Selected extract below:
“Never Again”

As the war ended, the world faced the horrors of the Holocaust.

By Sean McCollum

Lee Potasinski (puh-tah-ZEEN-ski) was only 12 when liberation came. A Polish Jew, he already had spent three years in Nazi concentration camps. But now, in April and May of 1944, Allied armies were closing in from east and west.

"The Nazi guards wanted to take us into the woods and shoot us all," Potasinski told Junior Scholastic. But many guards, realizing that defeat was near, slipped away. "That morning, a friend and I went out and the guards were gone. Then two jeeps pulled into camp. I had no idea who these people were. . . . I asked if they spoke German and one man said "yes" in a friendly tone of voice. They were Americans. . . . We ran back to tell the others. Everyone stood together and hugged and cried."

Potasinski was freed. But for the rest of his family and six million other Jews, it was too late. They had been killed, wiped out by the scorching hatred of Adolf Hitler and his Nazis. Many people consider this to be the darkest chapter in all of human history: the Holocaust.
End of Selected extract.
• **Exercise 1**
From the article on the Holocaust, reproduce word for word the stretch from "By Sean McCollum" through "east and west.".
• **Exercise 2**
Translate this sentence from the article on the Holocaust into Spanish: "Many people consider this to be the darkest chapter in all of human history: the Holocaust."
Data for analysis below:
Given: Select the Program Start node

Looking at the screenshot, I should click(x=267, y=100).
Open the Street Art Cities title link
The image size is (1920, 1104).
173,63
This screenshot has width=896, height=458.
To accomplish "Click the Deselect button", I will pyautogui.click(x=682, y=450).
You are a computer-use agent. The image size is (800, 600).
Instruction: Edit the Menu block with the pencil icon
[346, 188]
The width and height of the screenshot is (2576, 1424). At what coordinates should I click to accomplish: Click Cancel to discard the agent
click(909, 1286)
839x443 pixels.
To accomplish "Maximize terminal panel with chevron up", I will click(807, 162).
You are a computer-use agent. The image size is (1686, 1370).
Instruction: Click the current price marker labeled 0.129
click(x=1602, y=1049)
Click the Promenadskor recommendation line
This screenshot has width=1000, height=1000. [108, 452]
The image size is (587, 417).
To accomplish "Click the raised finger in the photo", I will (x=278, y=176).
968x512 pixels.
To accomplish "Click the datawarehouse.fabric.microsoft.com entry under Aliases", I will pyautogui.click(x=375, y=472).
End of Data for analysis.
• **Exercise output 1**
By Sean McCollum

Lee Potasinski (puh-tah-ZEEN-ski) was only 12 when liberation came. A Polish Jew, he already had spent three years in Nazi concentration camps. But now, in April and May of 1944, Allied armies were closing in from east and west.

• **Exercise output 2**
Muchas personas consideran que este es el capítulo más oscuro de toda la historia de la humanidad: el Holocausto.